MHN Interview: TransUnion Data Shows Vacancies Decreased But Rents Stayed the Same

Recent findings from TransUnion, a provider of risk management solutions, showed that while, on average, vacancy rates have decreased, rents have remained steady.
Mike Mauseth, president, TransUnion Rental Screening Solutions

By Jessica Fiur, News Editor

Denver—Recent findings from TransUnion, a provider of risk management solutions, showed that while, on average, vacancy rates have decreased, rents have remained steady.

MHN interviews Mike Mauseth, president of TransUnion Rental Screening Solutions, and Steve Roe, vice president of sales for TransUnion’s rental screening business unit, on this surprising discovery, as well as the importance of selecting the “right” resident.

MHN: How did you gather your data?

Mike Mauseth: For the purposes of this analysis and to ensure the validity of the information, national data was collected from property managers utilizing TransUnion’s rental screening solutions in both 2010 and 2011. More than 200,000 rental applications were reviewed from TransUnion CreditRetriever for large property management companies and TransUnion SmartMove for independent landlords. So it is a fair representation of the entire rental unit market.

MHN: Describe some of your most interesting findings. For example, you reported that vacancy rates have been the lowest they’ve been in years, but on average, rents haven’t increased. What are your thoughts on this?

Steve Roe: That was an interesting finding. The demand is increasing, so therefore the vacancy rates are dropping. With that, you would think that rents would increase. But when we looked at it across the board, and as Mike said, it was a straight average, it decreased a little bit. But with that being said, when you break things out by region, we did see a lot of different regions increase also. So both coasts—Denver, we called out specifically—and some of the areas, were more in line with expectations. It was interesting to see the overall decrease. Maybe the economy is still weighing on things, with the unemployment rate still higher than we’d all like it.

MHN: Do you think until the economy is fixed, this will continue for the next couple of quarters?

Roe: It’s hard to say. I think that’s what everybody would like to know, but if I had to guess, I’d say we’d see rents leveling out. I think our expectation is that vacancy rates will stay where they are, maybe drop a little bit more, but we’re also seeing more supply come on as we move throughout the year—new buildings, and people bringing single family homes out to the market. It’s really tough to say right now where things will end up.

MHN: You mentioned more buildings were being built. Did the rents have to become competitively priced to attract residents?

Roe: I think that can be some of that, but we’re also seeing as the new units coming on, and I don’t think we’re seeing a ton yet, but as people are trying to do lease ups for many buildings, I think they do offer some sort of enticement to get them into the lease.

MHN: In your results, there was also mention of the importance of finding the “right” resident. What did you mean by this?

Mauseth: With both of our screening platforms, customers can configure how selective they want to be, based on risks they want to take on: risk of bad debt, risk of eviction, risk of property damage. What we have seen is that a good majority of people hadn’t changed their criteria in terms of collecting security deposits. But those who decided to change their screening criteria changed it by a couple of percentage points. So they’d want them to be someone who scored higher in our system before they’d rent to them on certain terms.

MHN: Any other interesting findings?

Mauseth: The industry took a big step in terms of reducing rent when the economy hit the wall in 2008. People weren’t interested in buying homes, but they also weren’t necessarily interested in renting an apartment—they were interested in staying with a roommate or moving back home.

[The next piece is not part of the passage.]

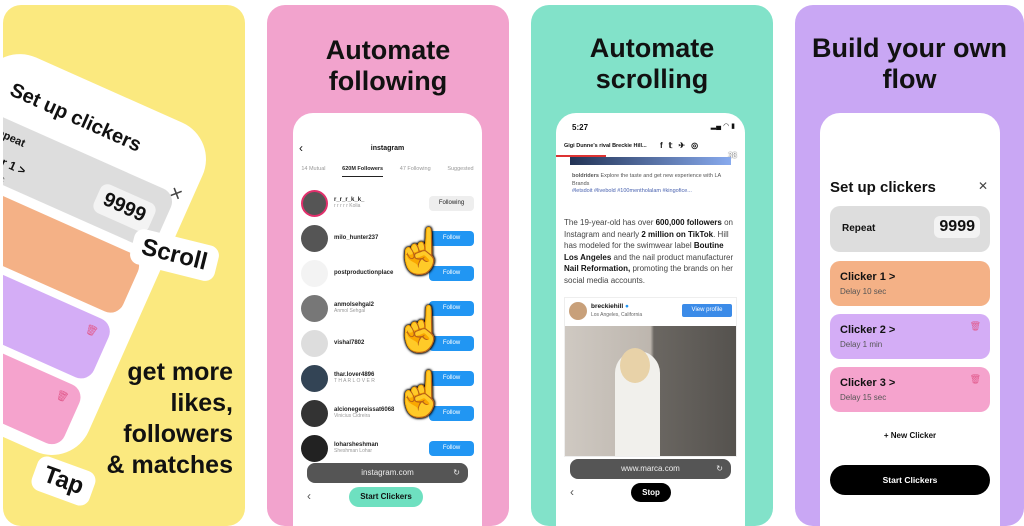 The height and width of the screenshot is (526, 1024). Describe the element at coordinates (388, 238) in the screenshot. I see `list-item: milo_hunter237 Follow` at that location.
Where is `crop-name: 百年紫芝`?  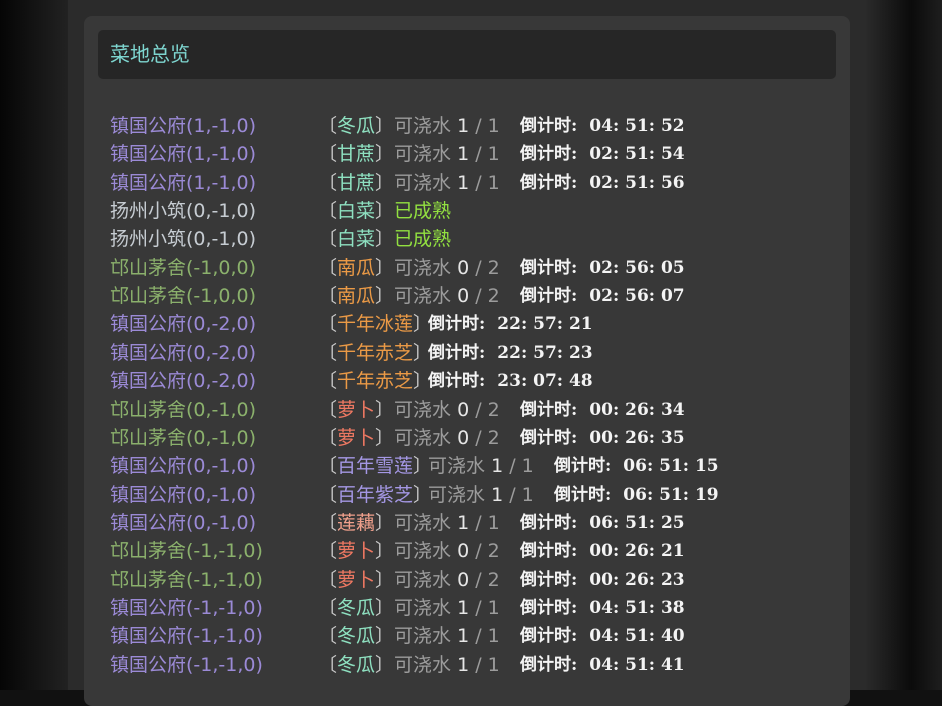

We’re seeing rents in some markets coming back up, but we should keep in mind that it dropped significantly in the last few years, and now we’re in Denver where the economy is a little more stable, the unemployment number is a little bit better than the national average, you’ll see a little increase in rents, but it’s still way off from where we were in 2007.

MHN: With the improving economy, for example, in Denver, are people less likely to live with a roommate now and more likely to rent their own place?

Mauseth: That’s what we’ve seen, historically. As the economy improves and somebody has more income to spend on rent, people choose to not live at home, or not live with several roommates. I know I did.